To complete the PRO in a consecutive series of visits, patients are instructed to begin a new scoring session with review of what they scored at the last visit and to consider whether they would rate each scale as same, improving, or worsening by moving their mark (or not) along the line accordingly. This approach has been shown to improve the consistency of scoring PGAs in lupus studies and is mandated for use in the SELENA SLEDAI PGA that clinicians routinely score [37, 38]. By providing an equivalent scoring methodology for clinicians and patients for the most common lupus manifestations, the LFA-REAL may offer additional insights into the physician-patient discordance that has so often been observed in trials [39].
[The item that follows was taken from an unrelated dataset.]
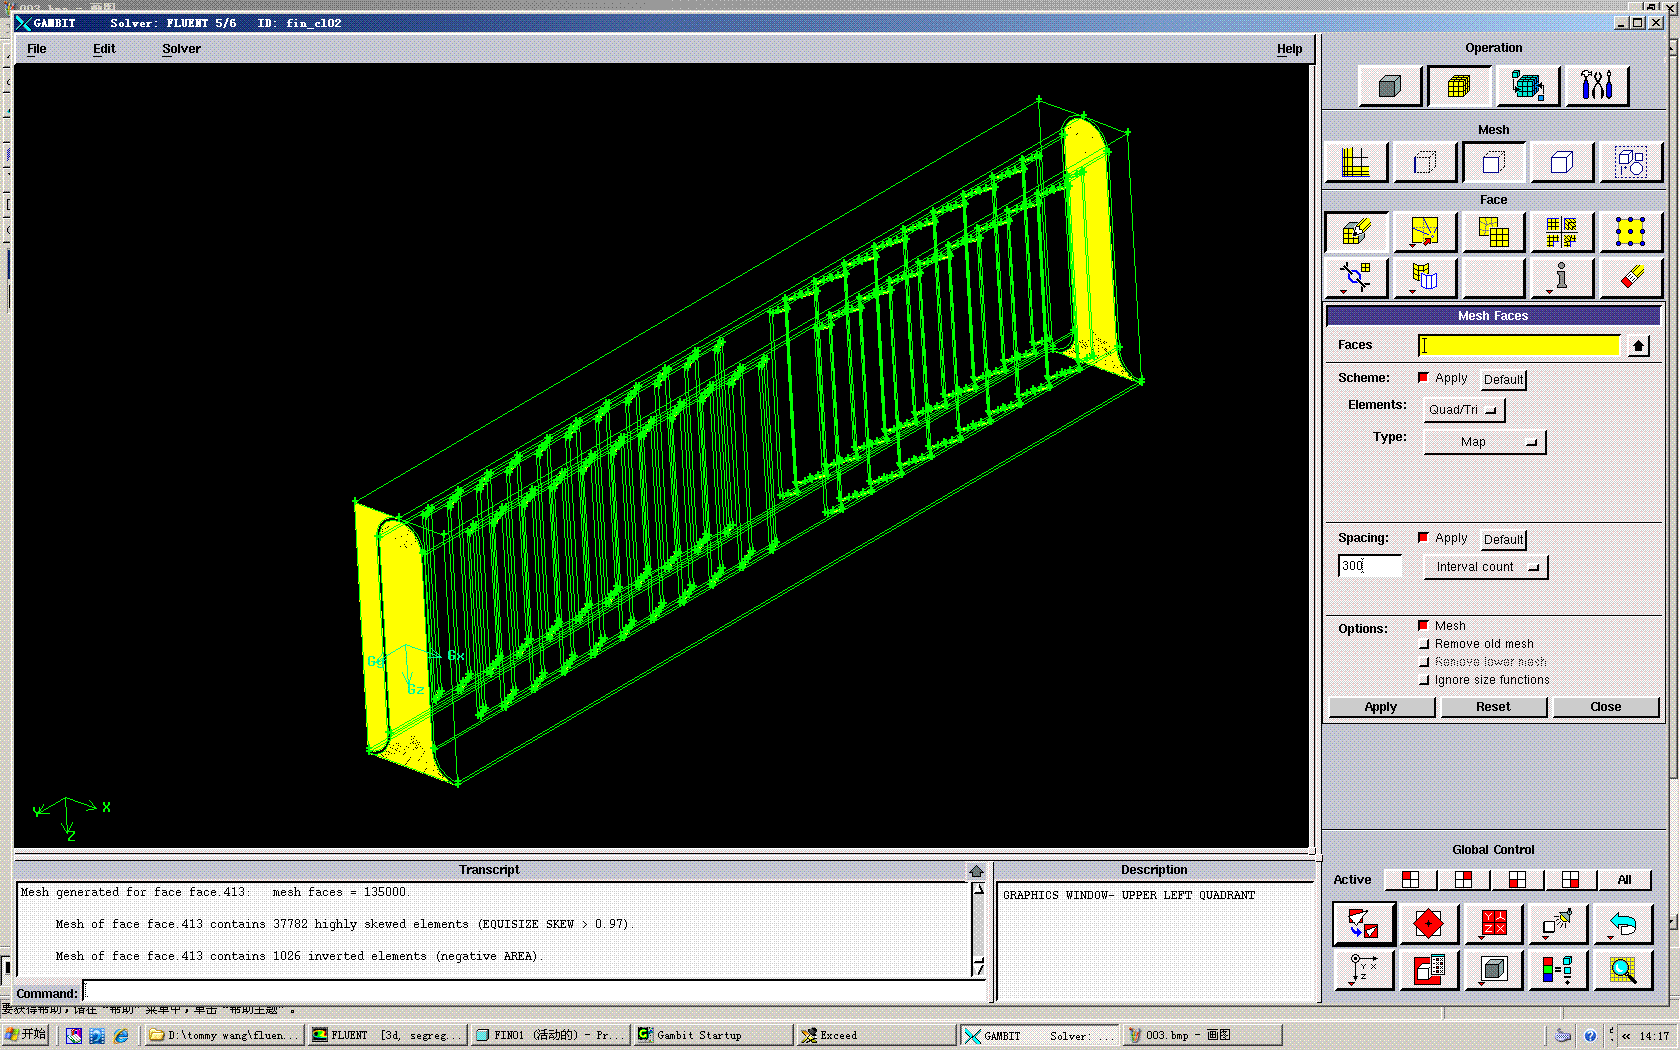
Task: Open the Tools operation icon
Action: click(1596, 87)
In the next steps, assessment of the quantitative performance of LFA-REAL PRO scores will include tests of reliability, validity, and responsiveness, including correlations of the REAL PRO scores with those of other PRO measures used in lupus clinical trials (e.g. SF36, Lupus QOL, PtGA).

Conclusion

SLE is an unpredictable condition with a variable course and prognosis ranging from mild, manageable disease to a severe, life threatening disorder. Some patients may experience predominantly skin manifestations, while others can have musculoskeletal involvement, renal disease, neurological involvement, pericarditis, pleurisy or solid organ inflammation, or a combination of these [40]. A chronic, waxing and waning, complicated disease such as lupus requires a tool that is not only responsive and dimensional but also resonant to the concerns of the lupus population without the burden of many layers of complexity. By directing the patient’s focus to active disease symptoms, the LFA-REAL PRO may help make the assessment of treatments both in trials and clinical practice more efficient, accurate, and useful. Furthermore, the PRO may provide important information about the direction of progress for the whole patient, as well as individual features of disease. Given the known negative correlation of disease activity with quality of life [41], this may add to the understanding of which features have the greatest impact on a person’s experience.